■ Try it: Your task is to return, word for word, only the lines from the line with "This screenshot has" through the close of the data. Exclude all pictures.

■ Information supplied:
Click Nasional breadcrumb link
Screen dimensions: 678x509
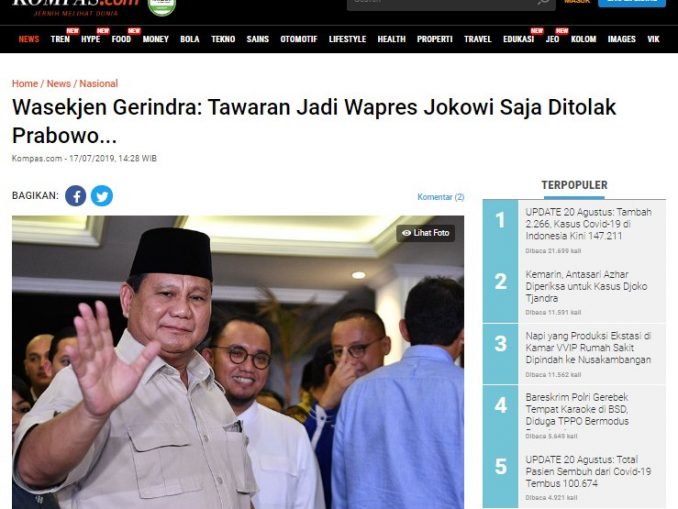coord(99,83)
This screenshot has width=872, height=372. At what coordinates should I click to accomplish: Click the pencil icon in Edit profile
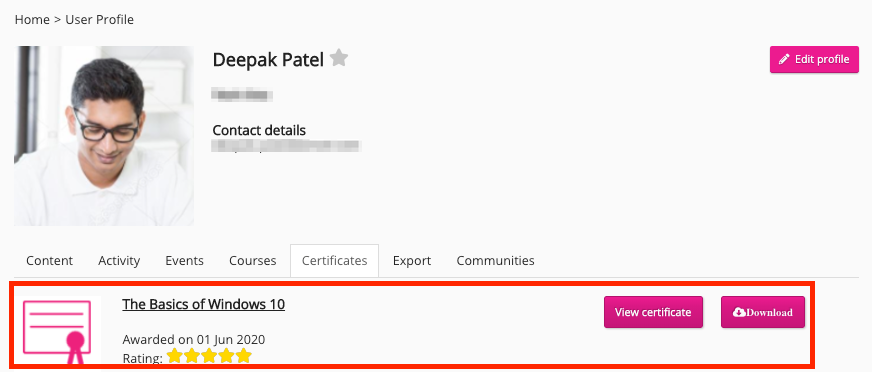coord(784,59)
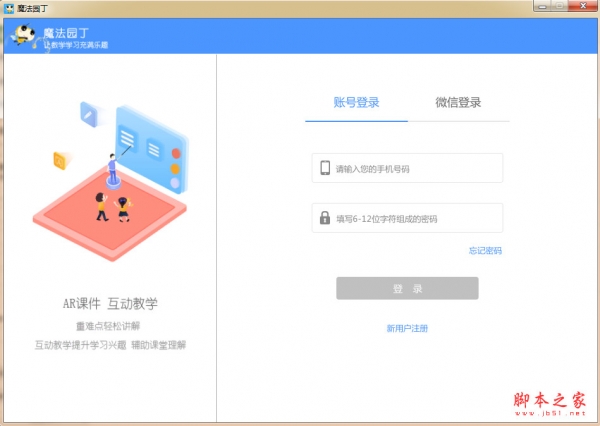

■ Exercise output:
This screenshot has width=872, height=372. At what coordinates should I click to accomplish: Click the pencil icon in Edit profile
coord(784,59)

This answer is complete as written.